• [Text segment]:
And the plan could imperil Mr. Johnson’s speakership, which is teetering under a threat to oust him.

As the world awaits Israel’s retaliatory response to Iran, Patrick Wintour of the Guardian looks at rising tensions within Jordan and between Iran and Jordan due to Jordan’s role in defending Iran’s missile and drone attack on Israel.

Iran’s foreign ministry tried to dampen the row on Monday, with its spokesperson, Nasser Kanaani playing down Amman’s involvement at a briefing in Tehran. “I am not in a position to confirm or deny Jordan’s role in intercepting these launches, and this is a military issue that the relevant authorities should comment on,” he said.

Expressing the hope that Arab countries would support what he insisted was Iran’s legitimate response to the attack on its consulate in Syria on 1 April, Kanaani added: “Our relations with Jordan are friendly and during the past months there have been continuous contacts between the officials of the two countries.”

In Amman, officials insist Jordan’s involvement was a matter of self-defence and protecting its sovereignty in its airspace. Jordan’s foreign minister, Ayman al-Safadi, a passionate diplomatic voice for Palestinians over the past six months, told local TV on Sunday that an assessment was made that there was a real danger from Iranian drones and missiles falling on Jordan, and the armed forces dealt with this danger. If the threat had come from Israel, he noted, Jordan would take the same action.

Nicholas Vinocur, Stuart Lau, Jacopo Barigazzi, and Veronica Melkozerova of POLITiCO Europe look at Ukraine’s complaint about providing air defenses to Israel but not Ukraine.

If the United States and its allies can rush to Israel’s defense in the skies, shooting down dozens of drones and missiles fired by Iran, why can’t they do the same for Ukraine — which has suffered under Russia’s missile attacks for more than two years?

That’s the question Ukraine’s President Volodymyr Zelenskyy and his country’s staunchest backers in the West were asking on Monday, hours after the U.S., the United Kingdom, France and Jordan helped Israel shoot down some 300 drones and missiles fired by Iran in retaliation after Israel killed its senior military commanders in Syria.

“European skies could have received the same level of protection long ago if Ukraine had received similar full support from its partners in intercepting drones and missiles,” Zelenskyy wrote Monday evening in a post on X.

• [Record extracts]:

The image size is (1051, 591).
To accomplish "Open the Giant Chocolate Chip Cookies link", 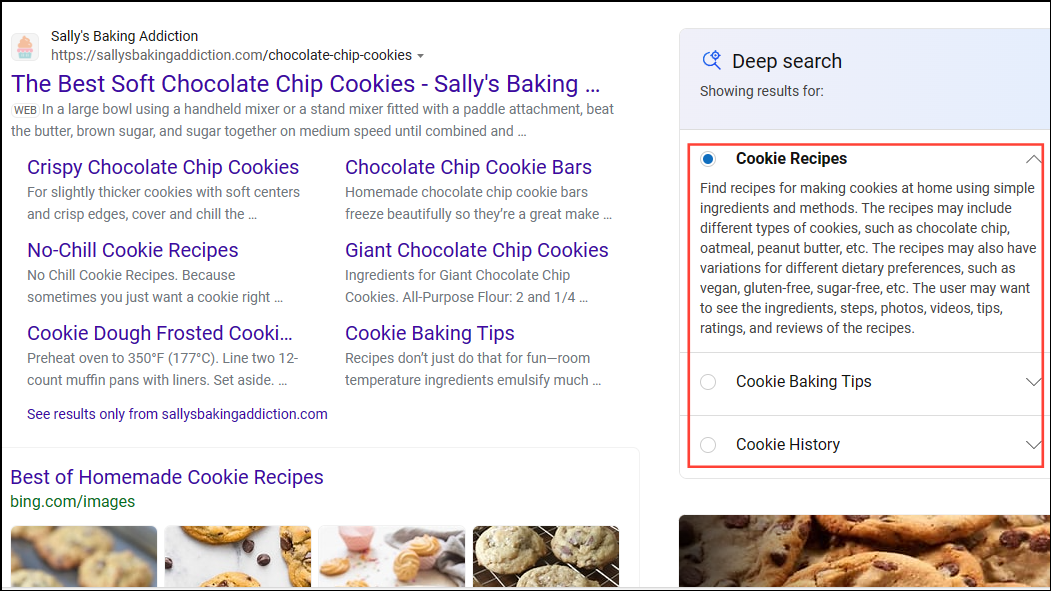I will (477, 250).
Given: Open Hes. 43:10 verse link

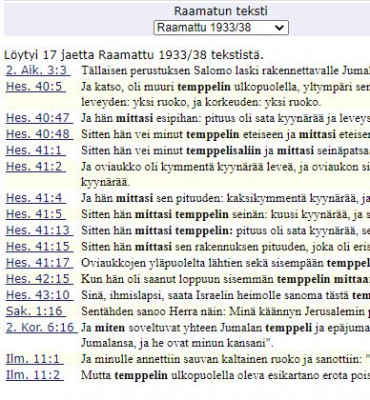Looking at the screenshot, I should 39,295.
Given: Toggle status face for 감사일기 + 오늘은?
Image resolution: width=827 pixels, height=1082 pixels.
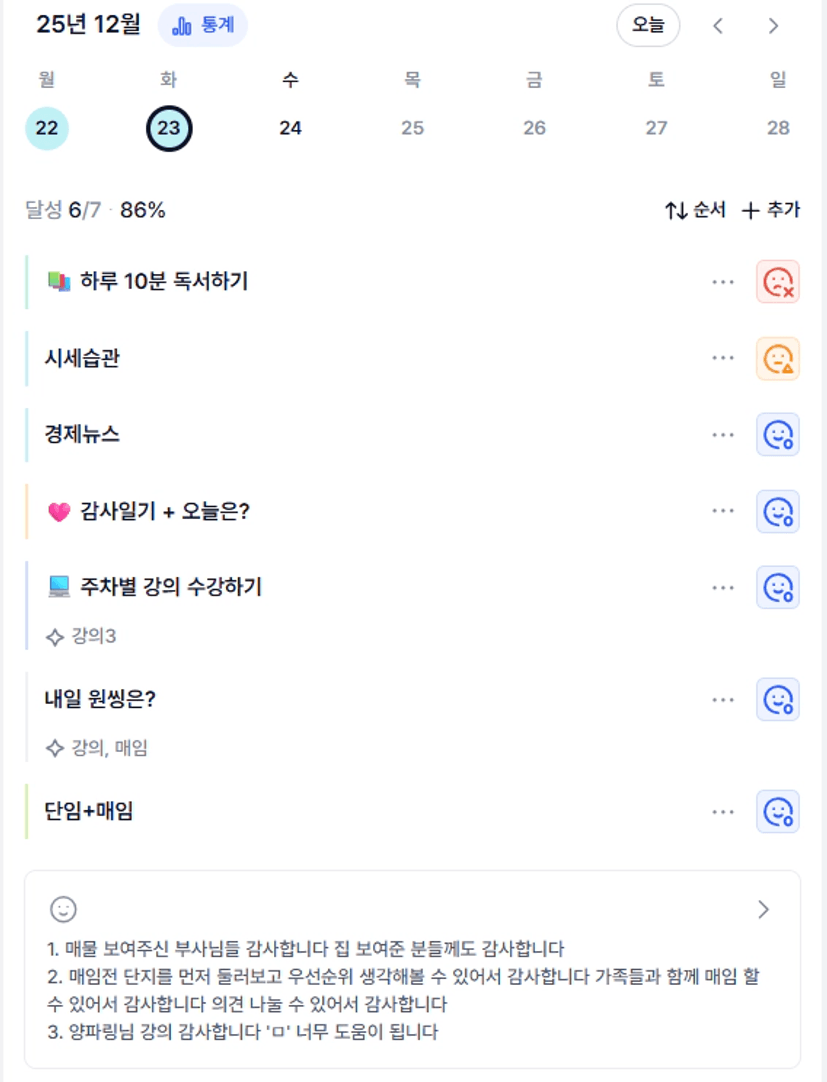Looking at the screenshot, I should [778, 511].

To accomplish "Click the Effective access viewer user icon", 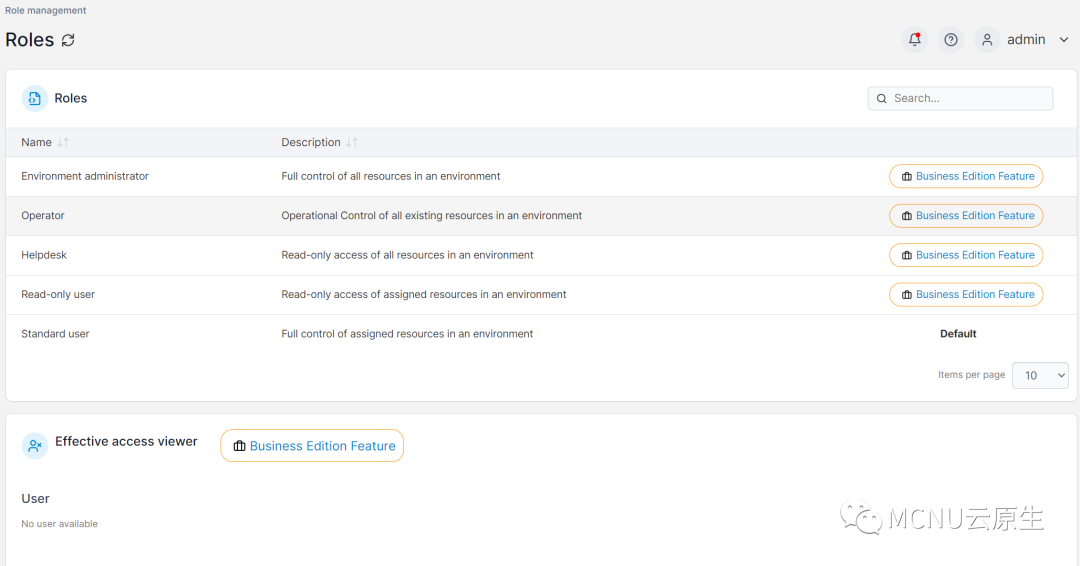I will click(35, 446).
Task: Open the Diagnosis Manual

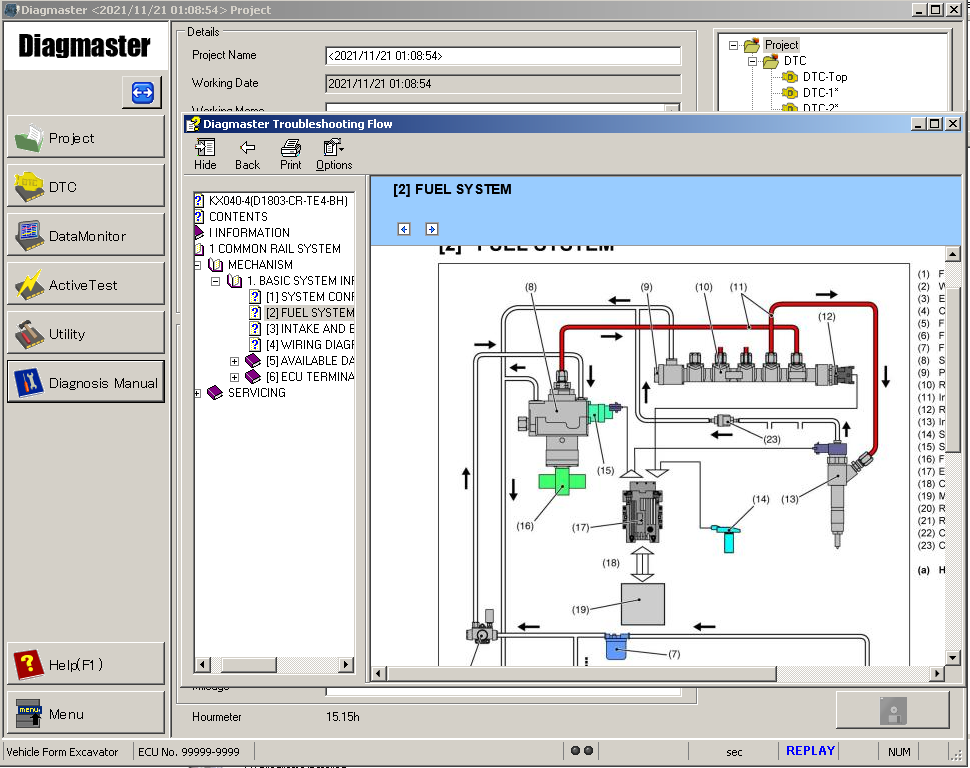Action: pos(85,382)
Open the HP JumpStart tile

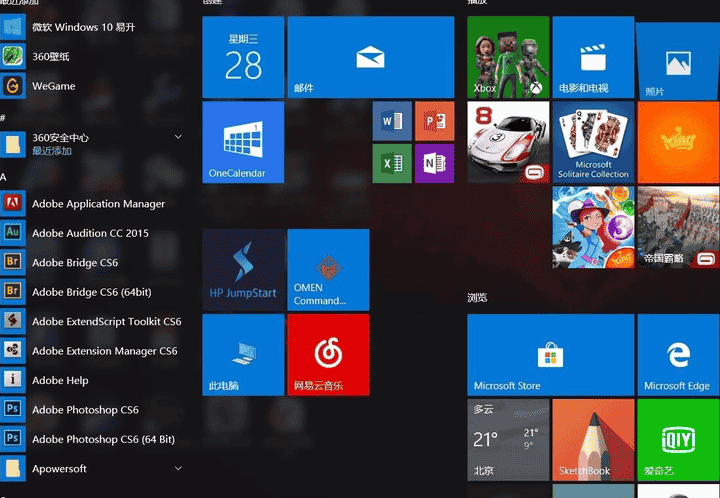[x=243, y=269]
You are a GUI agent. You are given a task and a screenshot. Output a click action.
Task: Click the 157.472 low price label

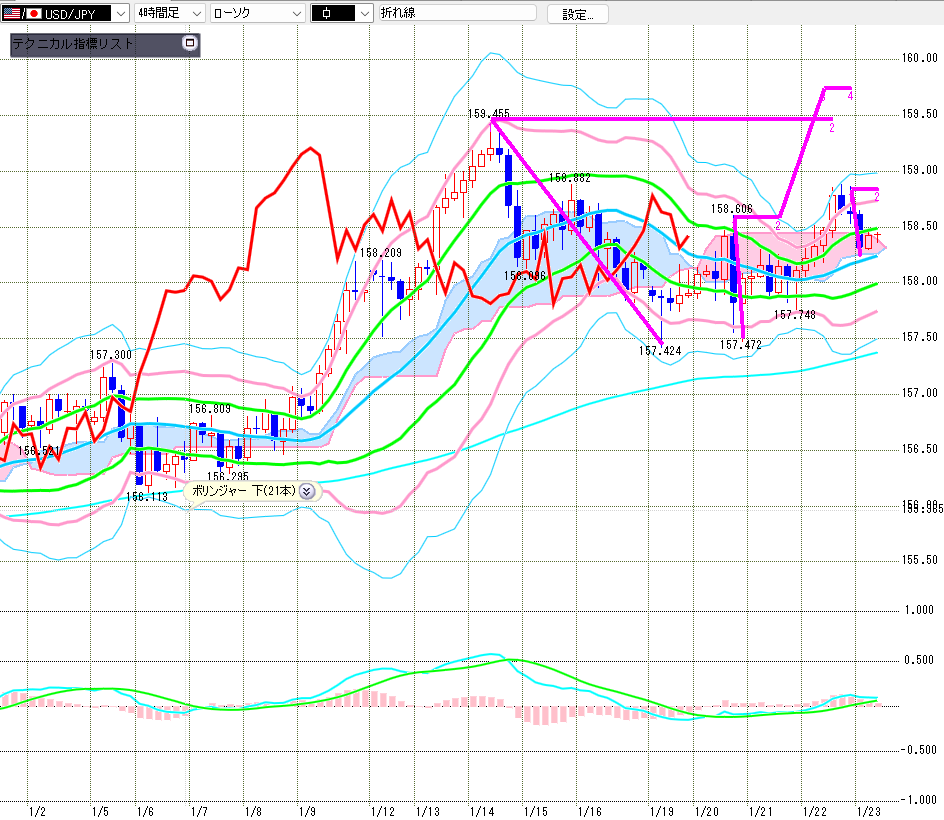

• [What is required]: Carry on the news roundup on the Iranian attack on Israel from the point where it stops. The data has nothing to do with the news roundup on the Iranian attack on Israel.

• [Exercise answer]:
The show of airborne prowess by Western allies and their partners in the Middle East — which included rushing fighter jets to knock down cruise missiles and Shahed drones headed for Israel — proved the effectiveness of Israel’s missile defense system when combined with some of the world’s most advanced aircraft.

But it also pointed to a yawning difference in the way Western powers treat Israel compared to Ukraine.

Finally today,Roman Goncharenko of Deutsche Welle looks at the financial and even possible military assistance that Japan will provide to Ukraine.

At a conference in Japan in February, Ukrainian Prime Minister Denys Shmyhal said the aid provided and pledged would total $12 billion (€11.2 billion). According to the Kiel Institute for the World Economy, Japan was in sixth place for international aid to Ukraine in January, providing more than €7 billion.

This aid from Japan is helping to keep the Ukrainian economy afloat. The National Bank estimates the country’s gross domestic product has shrunk by a third since the Russian invasion began in February 2022. While Tokyo cannot supply Kyiv with lethal weapons for historical reasons and national legal restrictions, it can send food, medicine, generators, cars, bulletproof vests and demining equipment.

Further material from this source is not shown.